Figure 2. Read depth level distribution after partitioning by MSB method. Arrows point peaks corresponding to heterozygous deletions and amplifications.

Figure 3. Reconstruction of three deletions in the displayed regions of NA12878 individual is complicated by close proximity of the deletions, their largely different sizes and extreme signal noise. Partitioning by MSB approach (green line) allows for successful identification of all of them.

3 ReSeqSim (Du et al. 2009)

Most recently, we have also built a simulation toolbox that will help optimize the combination of different technologies to perform comparative genome re-sequencing, especially in reconstructing large SVs (Du et al. 2009). In recent years, there has been great excitement in the development of many different technologies for this purpose (e.g. long, medium and short read sequencing from such as 454 and SOLiD, or high-density oligo-arrays with different probe spacing from Affymetrix and NimbelGen), with even more expected to appear. The costs and sensitivities of these technologies differ considerably from each other. As an important goal of personal genomics is to reduce the total cost of individual re-sequencing to an affordable point, it is worthwhile to consider optimally integrating technologies.

We have built a simulation toolbox that will help optimize the combination of different technologies to perform comparative genome re-sequencing, especially in reconstructing large SVs, which is considered in many respects the most challenging step in human genome re-sequencing, and is sometimes even harder than de novo assembly of a small genome because of the existence of duplications and repetitive sequences. To this end, we have formulated canonical problems that are representative of the issues in reconstruction, and which are of small enough scale to be computationally tractable and readily simulable. Using semi-realistic simulations, we are able to investigate how to combine different technologies to optimally solve the assembly at low cost. With mapability maps, our simulations efficiently take into account the inhomogeneous repeat-containing structure of the human genome and the computational complexity of practical assembly algorithms They quantitatively show combining different read lengths is more cost effective than using one length, how an optimal mixed sequencing strategy for reconstructing large novel SVs usually also gives accurate detection of SNPs and indels, how paired-end reads can improve the reconstruction efficiency, and how adding in arrays are more efficient than just sequencing for disentangling some complex SVs.

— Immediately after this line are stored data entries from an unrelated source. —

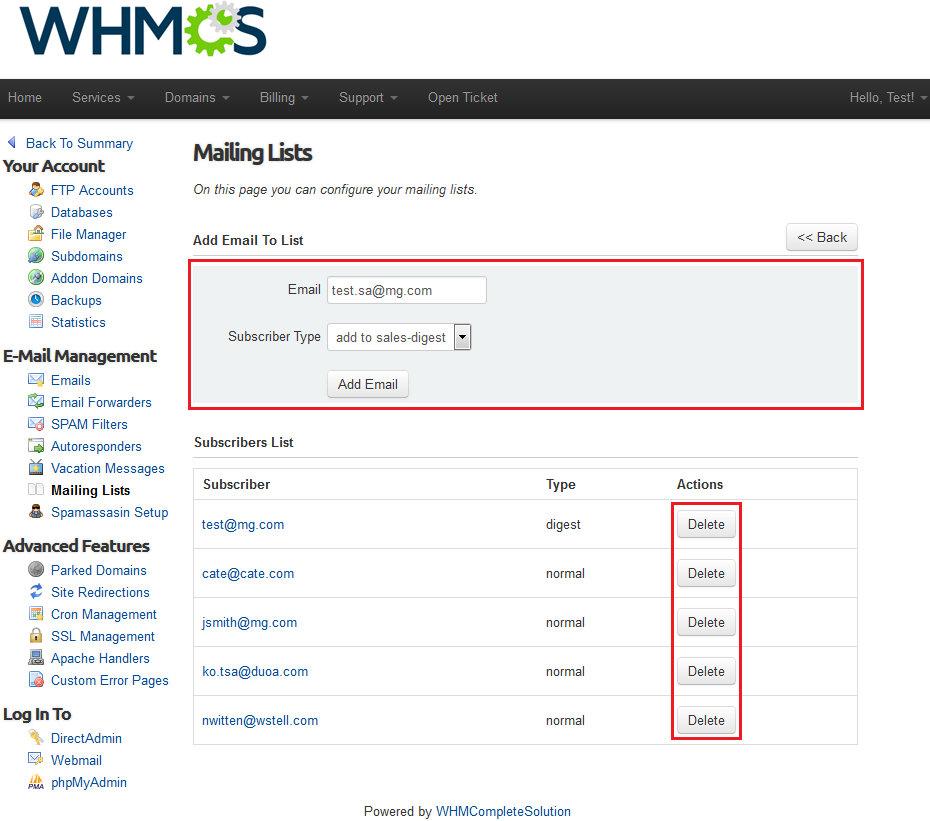Click the FTP Accounts sidebar icon
The width and height of the screenshot is (930, 821).
coord(36,190)
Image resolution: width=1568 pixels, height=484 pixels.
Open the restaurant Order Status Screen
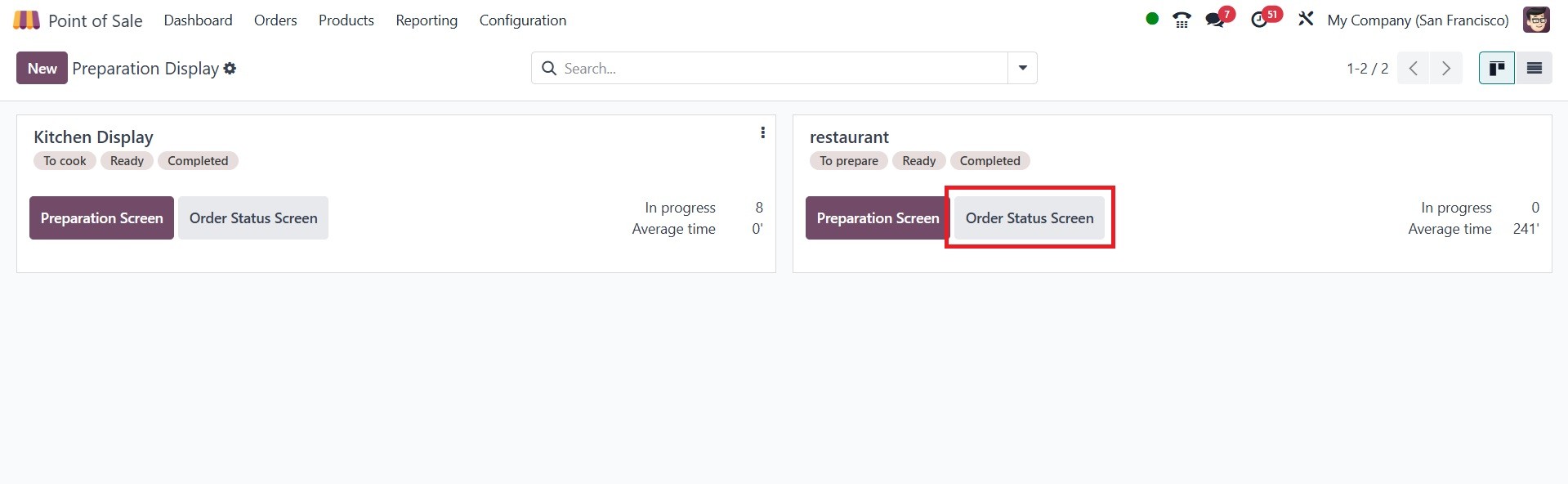1029,218
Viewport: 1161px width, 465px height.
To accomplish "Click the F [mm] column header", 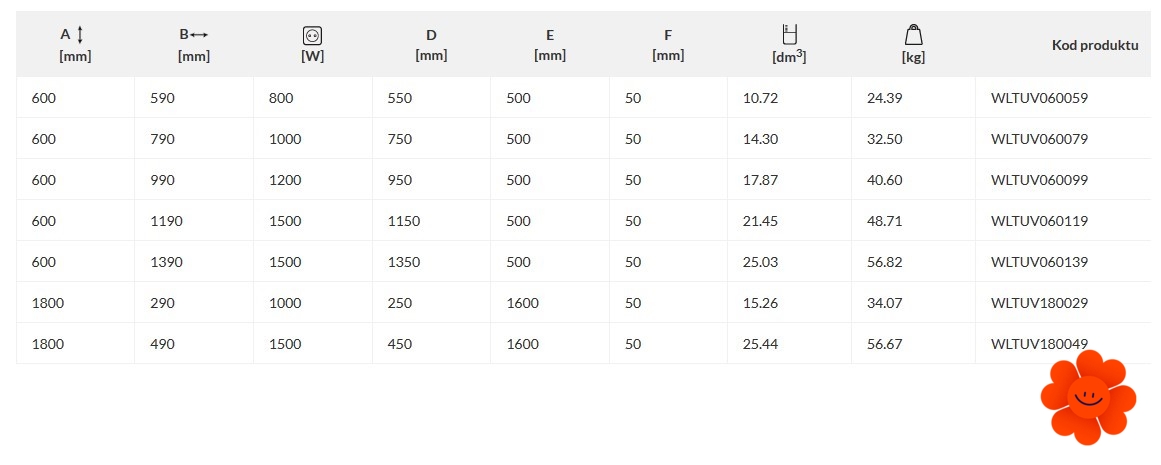I will click(668, 45).
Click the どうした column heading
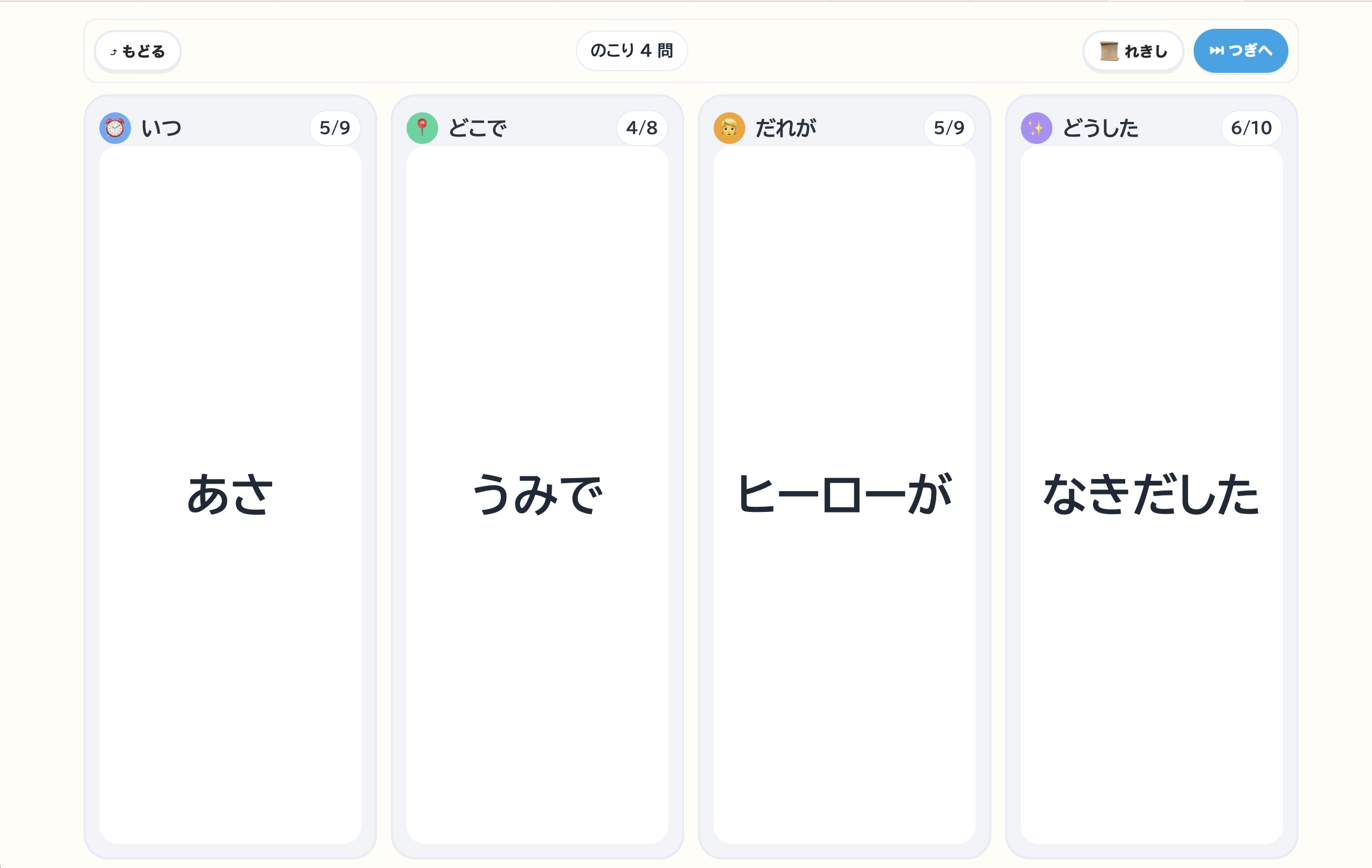Screen dimensions: 1372x868 click(1100, 128)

We envision that in the future, more experimental technologies can be incorporated into this sequencing/assembly simulation and the results of such simulations can provide informative guidelines for the actual experimental design to achieve optimal assembly performance at relatively low costs. With this purpose, we have made this simulation framework downloadable as a general toolbox that can be either used directly or extended easily.

4 Correlating SDs and CNVs (Kim et al. 2008)

We examined the formation signatures of CNV and SD and found that Alus, believed to be the major mediators of SD formation, have a decreased effect on younger SD and CNV formation, while non-homologous end joining (NHEJ) and repeats, such as LINE 1 elements and microsatellites, have become more prominent drivers of formation (Kim et al. 2008).

REFERENCES

Du J, Bjornson RD, Zhang ZD, Kong Y, Snyder M, Gerstein M (2009) Sequencing technology integration in personal genomics: optimal low cost reconstruction of large structural variants. PLoS Computational Biology, in press.

Kim, P.M. et al. Analysis of copy number variants and segmental duplications in the human genome: Evidence for a change in the process of formation in recent evolutionary history. Genome Res. 2008 Dec;18(12):1865-74.

Korbel, J. O., A. Abyzov, et al. (2009). "PEMer: a computational framework with simulation-based error models for inferring genomic structural variants from massive paired-end sequencing data." Genome Biol 10(2): R23.

Korbel, J. O., A. E. Urban, et al. (2007). "Paired-end mapping reveals extensive structural variation in the human genome." Science 318(5849): 420-6.

Wang, LY, A Abyzov, JO Korbel, M Snyder, M Gerstein (2009) MSB: a mean-shift-based approach for the analysis of structural variation in the genome. Genome Res 19: 106-17.